Minha geração foi de Zéfiro e revistas suecas – com aquelas mulheres esguias de púbis assustadoramente avermelhados – à suprema legitimidade da revista Playboy. Seu surgimento na sociedade brasileira foi além do escândalo e do sintoma de mudança.

Se Freud foi o messias, Hugh Hefner foi aquele que liberou almas paralisadas pela culpa. Freud nos fez conhecer as afecções neuróticas; Hefner nos levou a imaginar gozosas formas de cura.

Com uma Playboy nas mãos e envoltos na paz de um azulejado banheiro, (único local da casa onde se podia ficar isolado) tornava-se possível examinar ao vivo e em cores o proibido do proibido – aquilo que só os mais velhos e os nossos pais conheciam – a mulher nua. Pecado dos pecados, beleza das belezas.

A Playboy tirou o nu do armário, deslocando o seu eixo das hipocrisias do “nu artístico”, para emoldurá-lo na retórica do erotismo à americana. Agora, não víamos mais mulheres revelando uma nudez com traços de perversão, mas enxergávamos uma jovem com um corpo impecavelmente saudável – branca, loura com um perturbador riso angelical. Por meio da Playboy, a cultura americana nos apresentava o erotismo sem o ranço do escuso, sem as compulsões das neuroses vienenses e sem o peso da culpa imposta pelo credo judaico-cristão. Se o rei Davi fosse um leitor da Playboy, ele finalmente poderia ver o banho da bela Betsabá sem culpa nenhuma.

Hugh Hefner foi acusado de imoralidade e de machismo. Mas como um demiurgo vindo de dentro da terra americana – Illinois –, ele soube sublimar sua libido reprimida por pais metodistas (Hefner casou virgem) e pelos valores puritanos de sua cultura. Ele certamente sabia que sua vida e sua invenção eram panfletos contra o escondido e o encoberto. Sua contribuição não foi pelo escândalo ou crime, que reforçam o nosso lado reacionário em nome do revolucionarismo confortável e chique que – entrementes – vende “Cultura”. Muito pelo contrário, foi revelado pelo instrumento mais essencial da vida democrática: o jornalismo.

Hefner mudou o lugar do feminino e, assim fazendo, mudou também o lugar do masculino que o tratava como objeto.

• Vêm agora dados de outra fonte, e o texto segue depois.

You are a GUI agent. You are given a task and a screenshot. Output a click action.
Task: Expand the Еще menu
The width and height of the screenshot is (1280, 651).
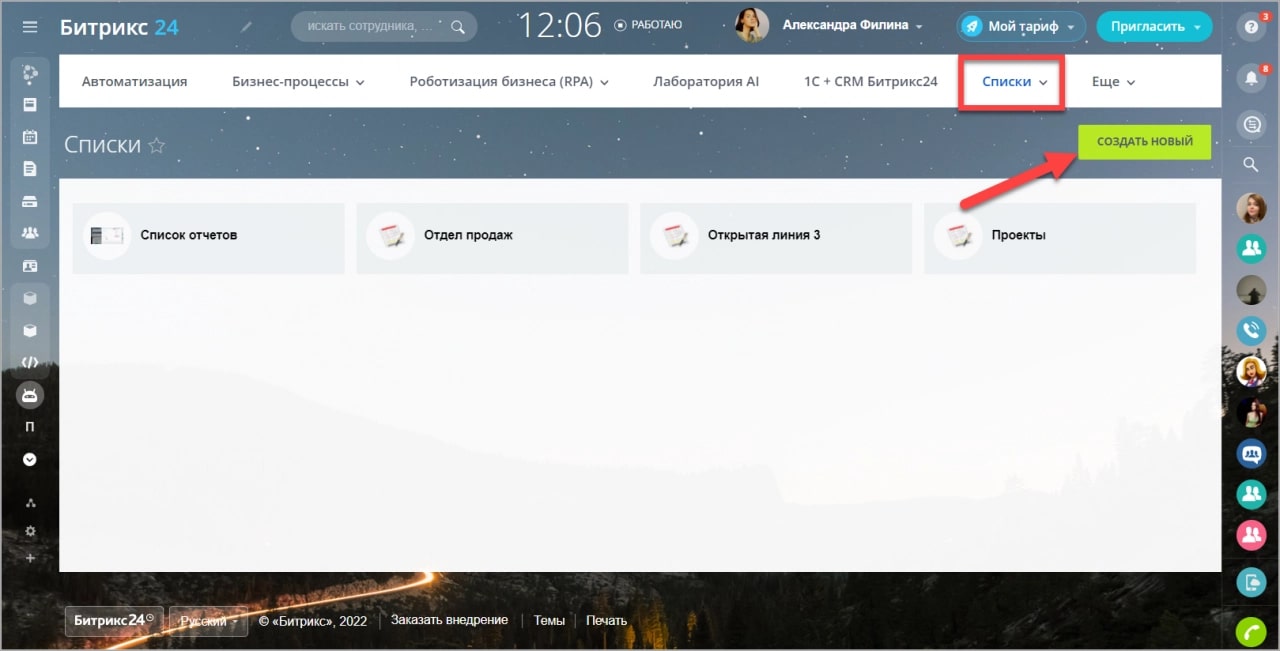[1113, 82]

Ironicamente, a revista destinada a ser um manual de donjuanismo moderno acabou sendo uma importante semente do feminismo e do antirracismo segregacionista. O primeiro movimento virou o jogo dos gêneros e das sexualidades; o segundo tem transtornado as congeladas relações entre negros e brancos. Se boas intenções não fazem boa literatura, vícios podem virar virtudes.

Em tempo: Hefner chegou a morar com 7 mulheres ao mesmo tempo, depois morou com 4, com 3 e finalmente morreu monogamicamente, conforme havia começado.